*** INPUT Section Begins ***

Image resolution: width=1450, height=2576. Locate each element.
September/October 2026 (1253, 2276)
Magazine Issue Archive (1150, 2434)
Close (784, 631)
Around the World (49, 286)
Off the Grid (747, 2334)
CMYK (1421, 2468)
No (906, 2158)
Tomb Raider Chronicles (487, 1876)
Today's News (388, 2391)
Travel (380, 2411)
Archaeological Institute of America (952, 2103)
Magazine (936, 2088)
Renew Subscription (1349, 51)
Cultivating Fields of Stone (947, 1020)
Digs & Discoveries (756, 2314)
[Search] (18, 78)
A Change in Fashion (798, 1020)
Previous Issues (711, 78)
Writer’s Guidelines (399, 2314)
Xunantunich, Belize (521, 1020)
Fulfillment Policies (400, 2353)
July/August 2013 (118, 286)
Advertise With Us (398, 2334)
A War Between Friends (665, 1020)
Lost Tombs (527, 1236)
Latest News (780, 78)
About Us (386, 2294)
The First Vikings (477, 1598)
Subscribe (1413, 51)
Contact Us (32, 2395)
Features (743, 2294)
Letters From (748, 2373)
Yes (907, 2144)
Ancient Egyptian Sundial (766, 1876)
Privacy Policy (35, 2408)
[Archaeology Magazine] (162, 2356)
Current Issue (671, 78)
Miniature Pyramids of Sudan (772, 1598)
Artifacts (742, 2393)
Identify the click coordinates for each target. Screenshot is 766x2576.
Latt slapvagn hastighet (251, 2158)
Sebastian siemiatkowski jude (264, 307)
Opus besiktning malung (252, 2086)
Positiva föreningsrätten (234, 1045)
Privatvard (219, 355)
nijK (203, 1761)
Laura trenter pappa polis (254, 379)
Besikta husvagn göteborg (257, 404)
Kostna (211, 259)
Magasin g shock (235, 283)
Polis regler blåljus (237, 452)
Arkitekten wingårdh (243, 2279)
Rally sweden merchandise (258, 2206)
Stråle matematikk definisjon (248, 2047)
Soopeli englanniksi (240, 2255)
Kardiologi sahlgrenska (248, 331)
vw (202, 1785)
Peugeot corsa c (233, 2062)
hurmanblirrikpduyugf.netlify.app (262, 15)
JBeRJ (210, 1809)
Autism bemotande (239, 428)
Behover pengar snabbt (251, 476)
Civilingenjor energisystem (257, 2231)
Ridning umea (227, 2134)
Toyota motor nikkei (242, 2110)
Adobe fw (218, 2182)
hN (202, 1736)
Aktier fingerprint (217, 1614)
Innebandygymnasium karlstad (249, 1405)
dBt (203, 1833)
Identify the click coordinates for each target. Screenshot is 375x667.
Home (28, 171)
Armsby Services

*** INPUT Section Ends ***

All lines above should be output verbatim.

_WRITTEN SOLUTION:_
Image resolution: width=1450, height=2576. Locate each element.
September/October 2026 (1253, 2276)
Magazine Issue Archive (1150, 2434)
Close (784, 631)
Around the World (49, 286)
Off the Grid (747, 2334)
CMYK (1421, 2468)
No (906, 2158)
Tomb Raider Chronicles (487, 1876)
Today's News (388, 2391)
Travel (380, 2411)
Archaeological Institute of America (952, 2103)
Magazine (936, 2088)
Renew Subscription (1349, 51)
Cultivating Fields of Stone (947, 1020)
Digs & Discoveries (756, 2314)
[Search] (18, 78)
A Change in Fashion (798, 1020)
Previous Issues (711, 78)
Writer’s Guidelines (399, 2314)
Xunantunich, Belize (521, 1020)
Fulfillment Policies (400, 2353)
July/August 2013 (118, 286)
Advertise With Us (398, 2334)
A War Between Friends (665, 1020)
Lost Tombs (527, 1236)
Latest News (780, 78)
About Us (386, 2294)
The First Vikings (477, 1598)
Subscribe (1413, 51)
Contact Us (32, 2395)
Features (743, 2294)
Letters From (748, 2373)
Yes (907, 2144)
Ancient Egyptian Sundial (766, 1876)
Privacy Policy (35, 2408)
[Archaeology Magazine] (162, 2356)
Current Issue (671, 78)
Miniature Pyramids of Sudan (772, 1598)
Artifacts (742, 2393)
Identify the click coordinates for each target. Screenshot is 766x2576.
Latt slapvagn hastighet (251, 2158)
Sebastian siemiatkowski jude (264, 307)
Opus besiktning malung (252, 2086)
Positiva föreningsrätten (234, 1045)
Privatvard (219, 355)
nijK (203, 1761)
Laura trenter pappa polis (254, 379)
Besikta husvagn göteborg (257, 404)
Kostna (211, 259)
Magasin g shock (235, 283)
Polis regler blåljus (237, 452)
Arkitekten wingårdh (243, 2279)
Rally sweden merchandise (258, 2206)
Stråle matematikk definisjon (248, 2047)
Soopeli englanniksi (240, 2255)
Kardiologi sahlgrenska (248, 331)
vw (202, 1785)
Peugeot corsa c (233, 2062)
hurmanblirrikpduyugf.netlify.app (262, 15)
JBeRJ (210, 1809)
Autism bemotande (239, 428)
Behover pengar snabbt (251, 476)
Civilingenjor energisystem (257, 2231)
Ridning umea (227, 2134)
Toyota motor nikkei (242, 2110)
Adobe fw (218, 2182)
hN (202, 1736)
Aktier fingerprint (217, 1614)
Innebandygymnasium karlstad (249, 1405)
dBt (203, 1833)
Identify the click coordinates for each target. Screenshot is 375x667.
Home (28, 171)
Armsby Services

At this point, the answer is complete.